Being with Jacob in public attracts many stares and I know it is definitely hard for my aunt to deal with all day, every day. Many people do not understand that Jacob is just a boy who needs some special help, and it is easy to see that most people automatically judge him at first sight. My aunt has worked so hard with Jacob all his life and at age ten he is finally beginning to talk and read some words.
Many would say that Jacob is not “normal” but I think the thought that everyone has to be the same definition of normal is a great flaw in our society. Jacob is just himself and that is how things are supposed to be.
After being around Jacob all of my life, I thought it would be great to be in my school’s PE Partner program for a semester of my sophomore year. In the PE partners class, you are paired with a student from the school’s special education program and do many fun activities for a class period each day. I walked in the class on the first day fully expecting to see students all exactly like Jacob, but I was wrong.

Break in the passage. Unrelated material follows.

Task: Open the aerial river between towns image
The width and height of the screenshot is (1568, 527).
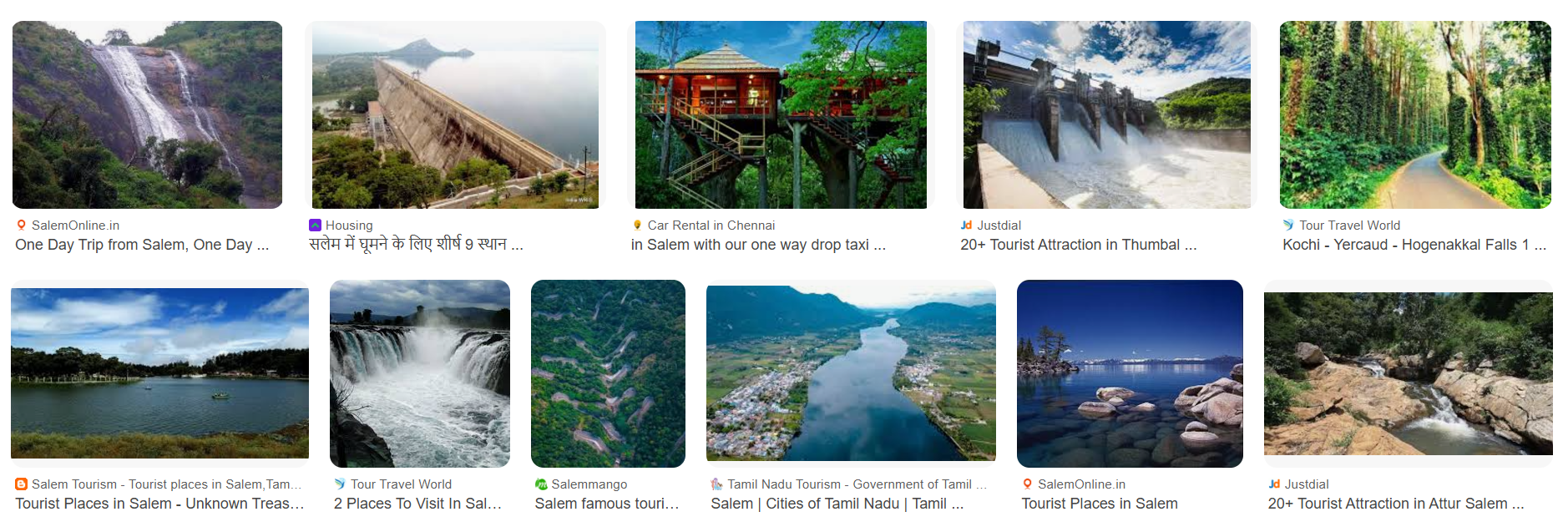Action: [851, 373]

There were people in this class that had Down’s Syndrome, Autism, Cerebral Palsy, and many other types of mental and physical disabilities. My partner for the majority of the year was really an amazing guy. We had so much fun talking about anything and everything, and I can’t remember a day that he didn’t have a smile on his face. He could tell me every fact in any book about Michael Jackson and every important date in his life.
He knew about almost every movie, song, or music group that you could think of. There are so many varying degrees and types of mental and physical disabilities, and with this class I saw many of them. I see my PE partner from last year around school, and this Christmas I received a wonderful gift from him. We always had an inside joke about me and one of my girlfriends being his “monkey girls” and we both were surprised with stuffed animal sock monkeys for Christmas. His enormous heart makes me so glad to call him a friend and I am lucky to have met him.
My cousin and my time in PE partners have both taught me many things. I have learned that you must accept everyone for all that they are; all of their uniqueness, quirks, and the things that make them, them! Many people judge others with disabilities and make fun of them for being who they are, and this is not right.
Every person deserves the right to be themselves just like they have the right to live in their culture, or be the color that they are. I wish everyone could be in a PE partners class or have experience with people who have disabilities. They don’t apologize for who they are and accept everyone as a new friend. I think a lot of people could benefit from this lesson, and I know the way I view others has forever been changed. I am even considering a career helping those with special needs.
I truly give thanks for the differences we all have, and even though they might not be the textbook definition of “normal,” make us who we are.